#### Your task
Without omitting anything, return the records precisely as given.

Saved entries
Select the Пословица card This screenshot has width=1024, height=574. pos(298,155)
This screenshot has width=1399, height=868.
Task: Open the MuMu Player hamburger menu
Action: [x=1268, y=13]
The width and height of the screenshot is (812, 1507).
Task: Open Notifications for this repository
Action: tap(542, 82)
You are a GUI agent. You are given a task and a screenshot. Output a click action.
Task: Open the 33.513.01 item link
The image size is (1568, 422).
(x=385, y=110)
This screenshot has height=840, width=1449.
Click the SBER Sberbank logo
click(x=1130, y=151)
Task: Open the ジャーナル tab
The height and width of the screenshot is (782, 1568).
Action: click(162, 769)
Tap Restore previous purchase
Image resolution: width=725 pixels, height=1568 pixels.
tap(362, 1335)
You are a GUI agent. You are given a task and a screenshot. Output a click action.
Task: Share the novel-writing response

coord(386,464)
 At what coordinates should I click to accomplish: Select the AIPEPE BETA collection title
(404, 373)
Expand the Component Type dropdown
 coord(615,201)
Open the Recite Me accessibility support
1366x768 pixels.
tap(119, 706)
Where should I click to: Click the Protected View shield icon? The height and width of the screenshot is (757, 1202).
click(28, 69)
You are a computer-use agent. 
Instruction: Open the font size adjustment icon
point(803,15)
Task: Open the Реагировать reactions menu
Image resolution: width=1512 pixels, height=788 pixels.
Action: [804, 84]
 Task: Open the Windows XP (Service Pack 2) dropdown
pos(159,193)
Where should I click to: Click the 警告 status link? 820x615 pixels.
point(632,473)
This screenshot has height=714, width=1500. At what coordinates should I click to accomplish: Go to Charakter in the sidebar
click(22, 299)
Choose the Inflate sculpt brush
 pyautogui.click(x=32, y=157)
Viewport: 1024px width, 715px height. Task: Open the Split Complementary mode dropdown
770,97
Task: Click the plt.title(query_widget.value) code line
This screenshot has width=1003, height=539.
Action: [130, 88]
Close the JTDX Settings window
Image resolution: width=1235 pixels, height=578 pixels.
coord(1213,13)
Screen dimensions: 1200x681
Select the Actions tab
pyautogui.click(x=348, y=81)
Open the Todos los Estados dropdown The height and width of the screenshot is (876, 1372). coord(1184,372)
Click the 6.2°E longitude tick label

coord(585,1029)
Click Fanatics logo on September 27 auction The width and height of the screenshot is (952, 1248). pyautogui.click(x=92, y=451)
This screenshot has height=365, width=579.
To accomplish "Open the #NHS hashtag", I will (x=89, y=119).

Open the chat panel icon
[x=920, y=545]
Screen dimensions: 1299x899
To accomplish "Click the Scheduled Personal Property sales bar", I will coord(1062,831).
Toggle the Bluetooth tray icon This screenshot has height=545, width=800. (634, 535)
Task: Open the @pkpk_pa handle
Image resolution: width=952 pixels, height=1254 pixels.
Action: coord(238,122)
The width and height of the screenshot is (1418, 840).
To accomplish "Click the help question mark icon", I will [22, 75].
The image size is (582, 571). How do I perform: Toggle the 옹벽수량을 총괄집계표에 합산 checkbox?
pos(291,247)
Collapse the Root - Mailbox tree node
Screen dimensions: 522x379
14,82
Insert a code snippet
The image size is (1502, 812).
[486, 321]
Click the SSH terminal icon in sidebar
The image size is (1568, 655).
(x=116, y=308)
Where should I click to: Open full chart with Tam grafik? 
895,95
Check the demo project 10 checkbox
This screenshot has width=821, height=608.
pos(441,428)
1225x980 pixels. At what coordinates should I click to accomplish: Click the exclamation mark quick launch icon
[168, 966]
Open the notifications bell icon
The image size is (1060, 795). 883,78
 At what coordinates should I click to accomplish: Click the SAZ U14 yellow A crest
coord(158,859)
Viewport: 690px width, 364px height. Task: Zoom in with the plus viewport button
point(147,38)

#### Solved problem
Select the Пословица card This screenshot has width=1024, height=574. pos(298,155)
This screenshot has width=1399, height=868.
Task: Open the MuMu Player hamburger menu
Action: [x=1268, y=13]
The width and height of the screenshot is (812, 1507).
Task: Open Notifications for this repository
Action: tap(542, 82)
You are a GUI agent. You are given a task and a screenshot. Output a click action.
Task: Open the 33.513.01 item link
The image size is (1568, 422).
(x=385, y=110)
This screenshot has height=840, width=1449.
Click the SBER Sberbank logo
click(x=1130, y=151)
Task: Open the ジャーナル tab
The height and width of the screenshot is (782, 1568).
Action: click(162, 769)
Tap Restore previous purchase
Image resolution: width=725 pixels, height=1568 pixels.
tap(362, 1335)
You are a GUI agent. You are given a task and a screenshot. Output a click action.
Task: Share the novel-writing response

coord(386,464)
 At what coordinates should I click to accomplish: Select the AIPEPE BETA collection title
(404, 373)
Expand the Component Type dropdown
 coord(615,201)
Open the Recite Me accessibility support
1366x768 pixels.
tap(119, 706)
Where should I click to: Click the Protected View shield icon? The height and width of the screenshot is (757, 1202).
click(28, 69)
You are a computer-use agent. 
Instruction: Open the font size adjustment icon
point(803,15)
Task: Open the Реагировать reactions menu
Image resolution: width=1512 pixels, height=788 pixels.
Action: [804, 84]
 Task: Open the Windows XP (Service Pack 2) dropdown
pos(159,193)
Where should I click to: Click the 警告 status link? 820x615 pixels.
point(632,473)
This screenshot has height=714, width=1500. At what coordinates should I click to accomplish: Go to Charakter in the sidebar
click(22, 299)
Choose the Inflate sculpt brush
 pyautogui.click(x=32, y=157)
Viewport: 1024px width, 715px height. Task: Open the Split Complementary mode dropdown
770,97
Task: Click the plt.title(query_widget.value) code line
This screenshot has width=1003, height=539.
Action: [130, 88]
Close the JTDX Settings window
Image resolution: width=1235 pixels, height=578 pixels.
coord(1213,13)
Screen dimensions: 1200x681
Select the Actions tab
pyautogui.click(x=348, y=81)
Open the Todos los Estados dropdown The height and width of the screenshot is (876, 1372). coord(1184,372)
Click the 6.2°E longitude tick label

coord(585,1029)
Click Fanatics logo on September 27 auction The width and height of the screenshot is (952, 1248). pyautogui.click(x=92, y=451)
This screenshot has height=365, width=579.
To accomplish "Open the #NHS hashtag", I will (x=89, y=119).

Open the chat panel icon
[x=920, y=545]
Screen dimensions: 1299x899
To accomplish "Click the Scheduled Personal Property sales bar", I will coord(1062,831).
Toggle the Bluetooth tray icon This screenshot has height=545, width=800. (634, 535)
Task: Open the @pkpk_pa handle
Image resolution: width=952 pixels, height=1254 pixels.
Action: coord(238,122)
The width and height of the screenshot is (1418, 840).
To accomplish "Click the help question mark icon", I will [22, 75].
The image size is (582, 571). How do I perform: Toggle the 옹벽수량을 총괄집계표에 합산 checkbox?
pos(291,247)
Collapse the Root - Mailbox tree node
Screen dimensions: 522x379
14,82
Insert a code snippet
The image size is (1502, 812).
[486, 321]
Click the SSH terminal icon in sidebar
The image size is (1568, 655).
(x=116, y=308)
Where should I click to: Open full chart with Tam grafik? 
895,95
Check the demo project 10 checkbox
This screenshot has width=821, height=608.
pos(441,428)
1225x980 pixels. At what coordinates should I click to accomplish: Click the exclamation mark quick launch icon
[168, 966]
Open the notifications bell icon
The image size is (1060, 795). 883,78
 At what coordinates should I click to accomplish: Click the SAZ U14 yellow A crest
coord(158,859)
Viewport: 690px width, 364px height. Task: Zoom in with the plus viewport button
point(147,38)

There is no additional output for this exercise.